= Michael Baron =

British solicitor and autism advocate

Michael Geoffrey Baron (25 December 1928 – 16 November 2025) was a solicitor and autism advocate who would co-found the National Autistic Society in 1962 and serve as its first chair until 1967.

== Biography ==
Baron was born in Willesden in northwest London. He was educated at Westminster School before attending university at Trinity College, Cambridge to study history and would graduate in 1951.

He would meet Mie Wadsted, a Danish student, and be married to her from 1951 until their divorce in 1977. They would have three children including Timothy, who would grow up with autism, and journalist Saskia. Three years after his divorce, Baron would marry social worker Hetty Thieme who would die in 2012.

After selling his law firm and moving to the Lake District in 1990, Baron would become involved in campaigning against inadequate disposal of nuclear waste.

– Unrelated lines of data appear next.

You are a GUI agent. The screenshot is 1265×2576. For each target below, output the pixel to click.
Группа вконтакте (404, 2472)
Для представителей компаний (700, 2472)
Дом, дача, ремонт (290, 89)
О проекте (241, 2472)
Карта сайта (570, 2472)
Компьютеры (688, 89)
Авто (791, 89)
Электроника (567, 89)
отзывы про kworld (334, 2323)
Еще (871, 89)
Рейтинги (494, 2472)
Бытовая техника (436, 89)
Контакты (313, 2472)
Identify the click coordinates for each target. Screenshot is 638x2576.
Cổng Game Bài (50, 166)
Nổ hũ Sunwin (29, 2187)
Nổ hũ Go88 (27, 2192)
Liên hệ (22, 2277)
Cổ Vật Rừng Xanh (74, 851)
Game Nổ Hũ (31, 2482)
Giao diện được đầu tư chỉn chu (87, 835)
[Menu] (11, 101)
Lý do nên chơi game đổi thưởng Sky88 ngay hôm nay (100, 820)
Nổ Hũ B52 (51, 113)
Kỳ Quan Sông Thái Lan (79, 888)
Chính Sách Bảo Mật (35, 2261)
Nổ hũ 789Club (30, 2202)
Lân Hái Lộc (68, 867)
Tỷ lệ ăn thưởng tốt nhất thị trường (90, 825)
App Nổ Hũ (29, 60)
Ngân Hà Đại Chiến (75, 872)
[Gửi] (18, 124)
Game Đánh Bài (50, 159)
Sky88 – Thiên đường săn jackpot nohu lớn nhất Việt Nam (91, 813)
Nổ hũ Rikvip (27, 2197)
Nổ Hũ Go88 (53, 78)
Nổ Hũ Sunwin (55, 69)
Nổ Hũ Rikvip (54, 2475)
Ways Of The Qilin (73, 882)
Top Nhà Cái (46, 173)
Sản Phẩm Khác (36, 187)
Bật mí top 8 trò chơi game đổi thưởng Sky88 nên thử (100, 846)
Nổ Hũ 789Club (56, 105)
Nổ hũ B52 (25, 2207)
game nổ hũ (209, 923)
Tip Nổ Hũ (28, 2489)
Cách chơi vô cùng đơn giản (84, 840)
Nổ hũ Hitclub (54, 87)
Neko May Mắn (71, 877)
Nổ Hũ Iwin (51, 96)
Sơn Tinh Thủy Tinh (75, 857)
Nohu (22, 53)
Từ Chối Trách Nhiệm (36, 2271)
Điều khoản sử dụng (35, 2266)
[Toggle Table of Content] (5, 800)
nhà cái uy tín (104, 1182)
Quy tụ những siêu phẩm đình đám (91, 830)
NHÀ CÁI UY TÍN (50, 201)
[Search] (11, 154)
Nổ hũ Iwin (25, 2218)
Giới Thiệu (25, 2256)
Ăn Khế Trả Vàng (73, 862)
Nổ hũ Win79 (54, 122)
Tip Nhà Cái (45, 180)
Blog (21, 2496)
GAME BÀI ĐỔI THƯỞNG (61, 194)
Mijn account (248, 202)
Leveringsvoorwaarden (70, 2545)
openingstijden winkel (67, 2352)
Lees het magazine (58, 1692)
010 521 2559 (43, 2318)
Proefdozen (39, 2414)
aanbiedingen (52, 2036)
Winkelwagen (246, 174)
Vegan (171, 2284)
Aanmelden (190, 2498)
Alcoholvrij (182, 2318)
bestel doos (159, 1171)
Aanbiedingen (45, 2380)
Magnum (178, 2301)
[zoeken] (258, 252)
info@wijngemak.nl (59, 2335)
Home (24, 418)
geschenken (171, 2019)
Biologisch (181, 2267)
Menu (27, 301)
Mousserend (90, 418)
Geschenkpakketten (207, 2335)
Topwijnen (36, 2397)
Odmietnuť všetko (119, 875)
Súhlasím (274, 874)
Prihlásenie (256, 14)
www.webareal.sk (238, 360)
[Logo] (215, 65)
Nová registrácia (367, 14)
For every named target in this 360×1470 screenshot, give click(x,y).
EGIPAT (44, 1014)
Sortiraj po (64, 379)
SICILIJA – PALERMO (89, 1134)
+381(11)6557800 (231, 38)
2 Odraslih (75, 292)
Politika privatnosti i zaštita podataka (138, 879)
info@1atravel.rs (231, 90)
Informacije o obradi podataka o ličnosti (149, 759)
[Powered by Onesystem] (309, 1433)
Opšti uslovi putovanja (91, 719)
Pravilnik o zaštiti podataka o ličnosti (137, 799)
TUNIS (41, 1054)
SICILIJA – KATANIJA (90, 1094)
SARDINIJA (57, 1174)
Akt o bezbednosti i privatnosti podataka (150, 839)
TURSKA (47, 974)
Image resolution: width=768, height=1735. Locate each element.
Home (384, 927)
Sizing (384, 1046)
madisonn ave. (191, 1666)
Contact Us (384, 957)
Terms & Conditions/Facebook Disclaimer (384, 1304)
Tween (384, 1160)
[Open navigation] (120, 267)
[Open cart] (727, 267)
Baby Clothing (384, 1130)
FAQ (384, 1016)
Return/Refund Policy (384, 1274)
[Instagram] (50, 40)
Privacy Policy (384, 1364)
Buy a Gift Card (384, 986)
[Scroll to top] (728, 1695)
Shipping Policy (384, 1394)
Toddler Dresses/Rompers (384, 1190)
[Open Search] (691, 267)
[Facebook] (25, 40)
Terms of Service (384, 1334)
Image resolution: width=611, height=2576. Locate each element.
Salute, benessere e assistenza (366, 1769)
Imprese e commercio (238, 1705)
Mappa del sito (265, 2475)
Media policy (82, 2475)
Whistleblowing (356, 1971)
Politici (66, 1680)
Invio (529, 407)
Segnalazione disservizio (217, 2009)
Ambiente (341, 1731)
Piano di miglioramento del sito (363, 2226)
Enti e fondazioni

Long interested in poetry and literature he would help establish the Words by the Water literary festival in Keswick. Baron was involved in editing or co-editing several poetry anthologies including On a Bat’s Wing and The Night Shift and The Cockermouth Poets. He would also self-publish his own collection, More than a Man in a Boat, in 2005 and have his anthology The Gingko Tree and Other Poems commercially published in 2023.

=== Autism advocacy ===
Baron's son Timothy would grow up struggling with autism due to it not being well understood. Timothy would first be diagnosed with "childhood psychosis", but later become one of the first children in the UK diagnosed with autism. Baron's experiences would motivate him to help advocate for the redefining of how the condition was understood. Baron was involved with the development of what would become the National Autistic Society, among those who met in 1962 to establish an autism-specific charity. For this he would be awarded an MBE in 1980. In 1965, Baron would help to set up the world's first autism-specific school with premises in Ealing in west London. It was first led by Sybil Elgar for whom it is now named.

Baron was among the lawyers who campaigned to give disabled children the legal right to education through the Education (Handicapped Children) Act 1970. He would also be involved in the founding of what is considered the first residential community for autistic adults in the world near Bristol.

Baron would continue advocating for awareness and research into autism into his later life.